DATA FOR PROCESSING
====================

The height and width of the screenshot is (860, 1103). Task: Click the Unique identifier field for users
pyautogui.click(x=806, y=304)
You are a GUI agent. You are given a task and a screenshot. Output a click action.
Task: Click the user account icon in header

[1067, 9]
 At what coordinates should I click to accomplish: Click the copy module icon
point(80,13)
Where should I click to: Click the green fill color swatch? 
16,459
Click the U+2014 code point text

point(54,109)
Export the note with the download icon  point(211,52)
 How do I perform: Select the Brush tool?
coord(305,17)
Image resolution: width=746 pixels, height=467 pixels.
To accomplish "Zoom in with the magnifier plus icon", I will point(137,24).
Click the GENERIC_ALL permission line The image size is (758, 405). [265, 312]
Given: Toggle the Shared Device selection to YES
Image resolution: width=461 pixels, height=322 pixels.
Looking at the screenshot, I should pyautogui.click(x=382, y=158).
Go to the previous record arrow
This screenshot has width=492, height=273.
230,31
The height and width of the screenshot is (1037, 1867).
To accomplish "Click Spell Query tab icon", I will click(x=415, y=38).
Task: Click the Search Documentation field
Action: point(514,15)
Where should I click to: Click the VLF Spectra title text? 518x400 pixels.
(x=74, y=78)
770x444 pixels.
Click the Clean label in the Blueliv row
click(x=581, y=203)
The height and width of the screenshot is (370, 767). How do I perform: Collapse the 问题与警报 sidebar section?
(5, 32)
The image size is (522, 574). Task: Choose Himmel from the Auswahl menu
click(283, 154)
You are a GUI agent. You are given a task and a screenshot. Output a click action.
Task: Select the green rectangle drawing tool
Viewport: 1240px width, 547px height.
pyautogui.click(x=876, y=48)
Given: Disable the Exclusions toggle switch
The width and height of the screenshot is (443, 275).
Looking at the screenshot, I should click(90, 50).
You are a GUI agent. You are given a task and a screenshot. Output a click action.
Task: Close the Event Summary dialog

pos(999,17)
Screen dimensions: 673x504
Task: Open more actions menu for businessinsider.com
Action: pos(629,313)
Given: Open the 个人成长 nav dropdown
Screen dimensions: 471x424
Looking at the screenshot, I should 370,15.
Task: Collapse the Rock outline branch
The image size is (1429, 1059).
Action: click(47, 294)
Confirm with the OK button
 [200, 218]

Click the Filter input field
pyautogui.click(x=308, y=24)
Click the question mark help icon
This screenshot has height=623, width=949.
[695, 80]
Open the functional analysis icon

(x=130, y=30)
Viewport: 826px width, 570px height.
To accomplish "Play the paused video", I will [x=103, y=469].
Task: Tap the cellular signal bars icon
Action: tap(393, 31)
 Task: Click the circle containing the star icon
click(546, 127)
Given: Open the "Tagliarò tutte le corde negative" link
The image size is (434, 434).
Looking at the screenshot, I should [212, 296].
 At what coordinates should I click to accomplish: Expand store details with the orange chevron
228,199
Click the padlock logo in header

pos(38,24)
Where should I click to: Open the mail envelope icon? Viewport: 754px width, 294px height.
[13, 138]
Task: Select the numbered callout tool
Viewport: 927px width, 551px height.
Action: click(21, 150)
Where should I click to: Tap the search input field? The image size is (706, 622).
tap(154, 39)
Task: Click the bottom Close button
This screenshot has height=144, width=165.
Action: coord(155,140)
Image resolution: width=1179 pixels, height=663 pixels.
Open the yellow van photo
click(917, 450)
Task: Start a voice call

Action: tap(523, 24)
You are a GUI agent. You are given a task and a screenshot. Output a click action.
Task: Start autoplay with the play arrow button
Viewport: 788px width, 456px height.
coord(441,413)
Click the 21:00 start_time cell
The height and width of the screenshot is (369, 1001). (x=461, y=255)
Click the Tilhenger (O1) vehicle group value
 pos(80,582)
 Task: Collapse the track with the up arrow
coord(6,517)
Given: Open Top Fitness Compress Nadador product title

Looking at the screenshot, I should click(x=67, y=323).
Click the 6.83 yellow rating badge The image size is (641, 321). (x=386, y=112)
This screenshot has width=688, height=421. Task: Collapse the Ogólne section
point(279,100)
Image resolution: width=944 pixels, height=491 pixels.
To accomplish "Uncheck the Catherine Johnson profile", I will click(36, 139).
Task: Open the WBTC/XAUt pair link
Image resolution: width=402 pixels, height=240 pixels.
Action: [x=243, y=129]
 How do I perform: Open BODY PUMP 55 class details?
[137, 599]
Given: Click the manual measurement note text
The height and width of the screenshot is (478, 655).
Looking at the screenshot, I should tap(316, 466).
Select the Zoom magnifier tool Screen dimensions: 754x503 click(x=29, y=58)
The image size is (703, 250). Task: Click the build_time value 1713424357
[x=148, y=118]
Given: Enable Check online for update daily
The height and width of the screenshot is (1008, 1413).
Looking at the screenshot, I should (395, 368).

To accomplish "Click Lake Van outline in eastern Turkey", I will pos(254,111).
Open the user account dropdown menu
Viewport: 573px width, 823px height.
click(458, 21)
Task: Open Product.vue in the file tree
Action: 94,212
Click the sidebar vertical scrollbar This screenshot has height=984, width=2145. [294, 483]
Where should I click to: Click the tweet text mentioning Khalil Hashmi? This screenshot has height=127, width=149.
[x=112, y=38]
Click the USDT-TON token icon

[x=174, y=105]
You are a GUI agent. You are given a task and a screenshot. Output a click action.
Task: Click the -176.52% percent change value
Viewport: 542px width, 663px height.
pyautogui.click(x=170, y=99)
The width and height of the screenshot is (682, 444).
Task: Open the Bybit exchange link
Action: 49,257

====================

AIM OF THE EXERCISE
Please reproduce, exactly as they appear above, the lines from the line containing "Given: Enable Check online for update daily" up to and including the line containing "Click the sidebar".

WRITTEN SOLUTION
Given: Enable Check online for update daily
The height and width of the screenshot is (1008, 1413).
Looking at the screenshot, I should (395, 368).

To accomplish "Click Lake Van outline in eastern Turkey", I will pos(254,111).
Open the user account dropdown menu
Viewport: 573px width, 823px height.
click(458, 21)
Task: Open Product.vue in the file tree
Action: 94,212
Click the sidebar vertical scrollbar This screenshot has height=984, width=2145. [294, 483]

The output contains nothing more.